Non vi è un periodo particolare per lo svolgimento del filo: tutto dipende dalla rapidità di crescita dell'albero che è stato avvolto. In un albero giovane, con accrescimento rapido, il filo inizierà a incidere la corteccia dopo pochi mesi e, di conseguenza, il tempo di avvolgimento dovrà essere breve. Per lo stesso motivo la parte alta di un albero, dove normalmente la crescita è più veloce rispetto a quella inferiore, dovrà essere svolta prima. Regola generale: tenere sotto osservazione gli alberi avvolti e quando il filo inizia ad incidere la corteccia provvedere allo svolgimento. Se il ramo svolto non rimane nella posizione desiderata provvederemo ad avvolgere nuovamente. Nel caso in cui il filo abbia inciso profondamente la corteccia, non torneremo a collocare il filo sopra le ferite. Per svolgere un albero, cominceremo con il tagliare il filo sottile per primo e quello grosso poi, al contrario di quando si avvolse. L'avvolgimento può essere effettuato anche male e si potrebbe così rovinare l'albero provocando terribili cicatrici, che con molta fortuna scompariranno dopo anni.
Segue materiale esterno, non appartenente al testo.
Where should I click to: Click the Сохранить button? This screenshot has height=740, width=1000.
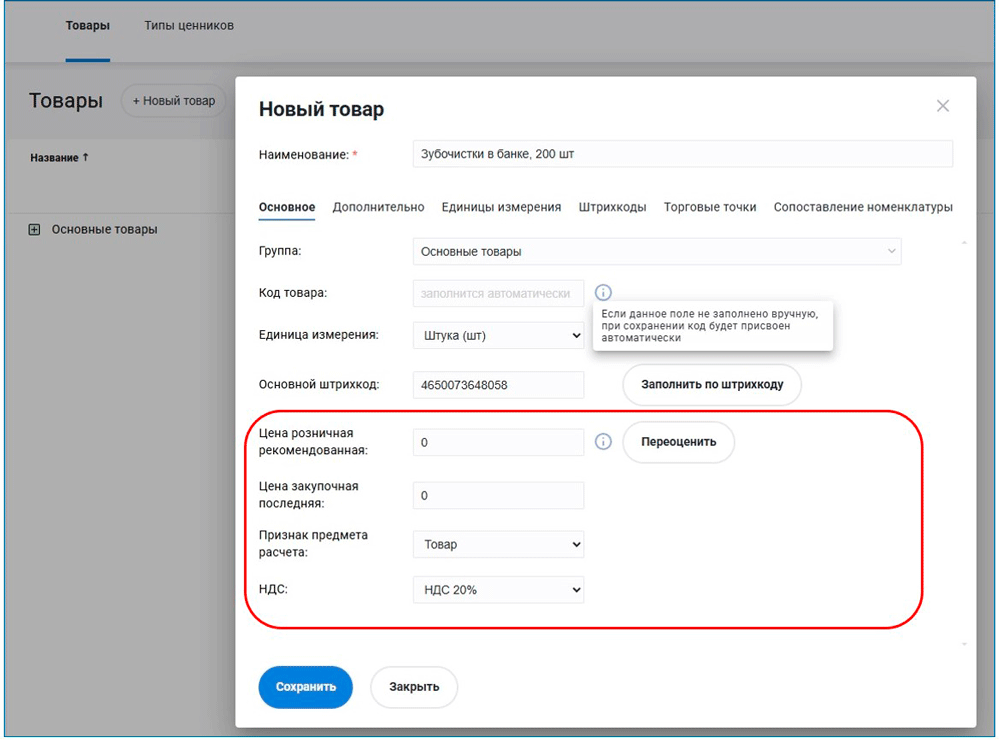[306, 687]
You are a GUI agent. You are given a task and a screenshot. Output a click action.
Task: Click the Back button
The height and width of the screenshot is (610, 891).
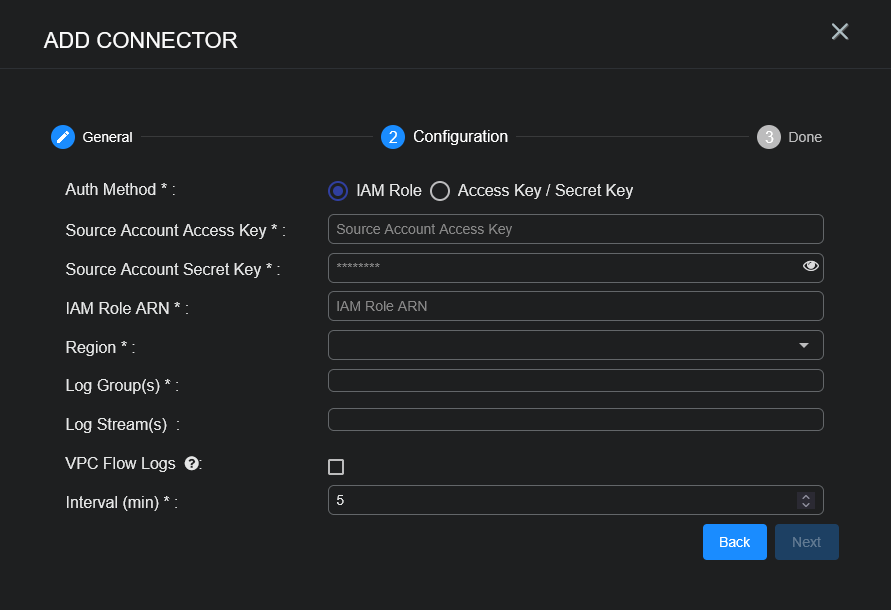[x=734, y=542]
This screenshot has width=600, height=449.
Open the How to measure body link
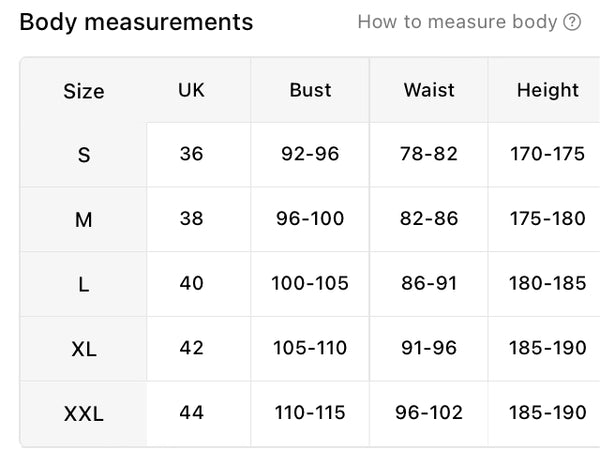469,22
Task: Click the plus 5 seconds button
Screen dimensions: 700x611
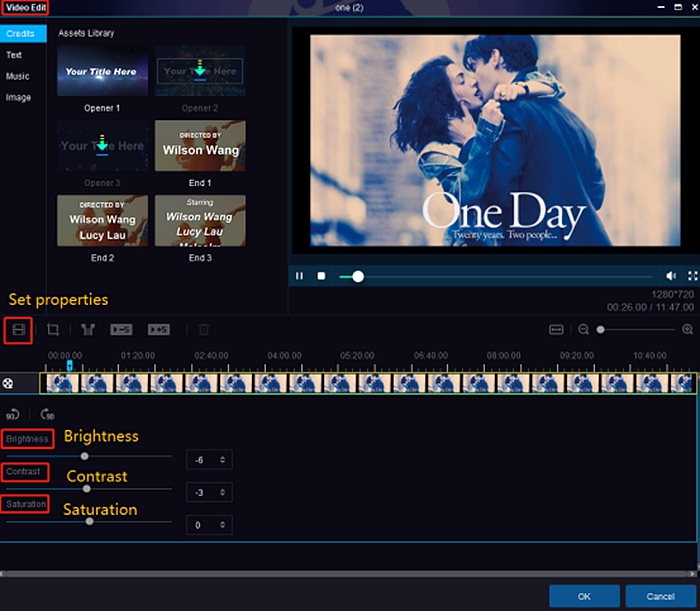Action: point(158,329)
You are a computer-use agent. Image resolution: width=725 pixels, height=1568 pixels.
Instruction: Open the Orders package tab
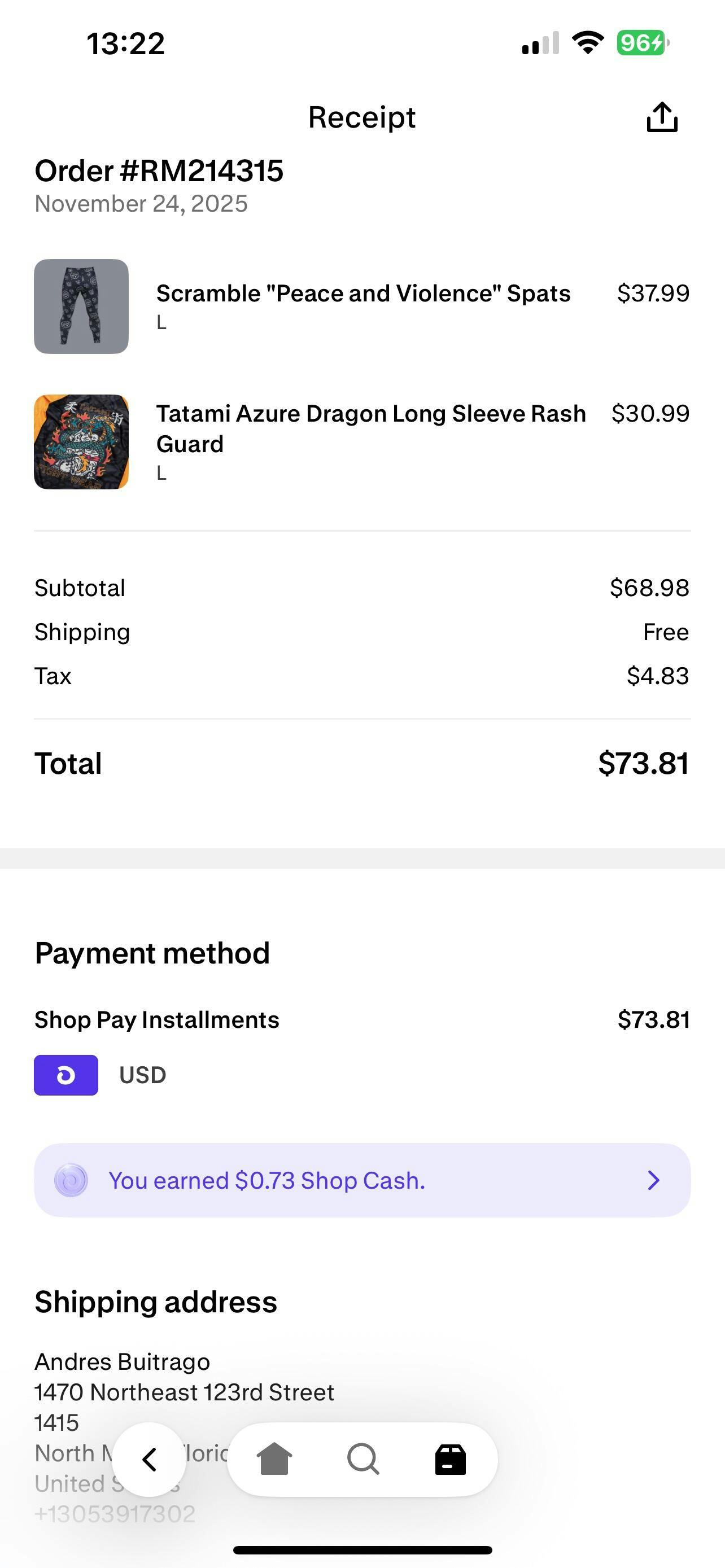click(x=451, y=1459)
L'albero in figura è avvolto male: (1) troppo filo avvolto sul tronco e (2) avvolgimento troppo largo rendono più difficile le piegature; (3)incrociare i fili può provocare cicatrici più velocemente; (4) troppo filo che aumenta il rischio di cicatrici e aumenta gli sprechi di filo.
Riassumendo

  • Non intervenire mai con legature su piante con scarso vigore vegetativo.
  • Utilizzare filo con diametro da un terzo fino alla metà del diametro del tronco o ramo.
  • Stendere il filo sulla corteccia evitando di rinchiudervi rami, foglie, aghi.
  • Precedentemente non annaffiare per un periodo di almeno 8-10 ore.
  • Controllare con regolarità onde evitare cicatrici.
  • Dopo l'applicazione lasciar riposare la pianta all'ombra per 1 o 2 settimane.
  • Per essenze dalla corteccia delicata conviene fasciare il filo con cotone o rafia oppure introdurlo in tubicini di plastica.
  • Rimuovere la legatura 1 mese circa dall'inizio della vegetazione primaverile. Lo scorrere della linfa favorisce la costituzione delle nuove curvature.

Il momento migliore per la legatura varia secondo la specie:

  • le conifere si legano in inverno (lasciando il filo per 8-10 mesi)
  • le caducifoglie si legano in primavera (lasciando il filo per 4-6 mesi)
  • i fruttiferi si legano all'inizio dell'estate (lasciando il filo per 3-4 mesi)
  • i bonsai da appartamento si legano quando i germogli si sono aperti e sviluppati bene e si lasciano legati per 1 mese al massimo, perché la corteccia è molto delicata.

Consiglio: se si è insicuri sulla misura del filo da utilizzare, spingere con il filo sulla parte del ramo da avvolgere, se il ramo si piega il filo sarà adatto altrimenti si utilizzerà un filo più spesso.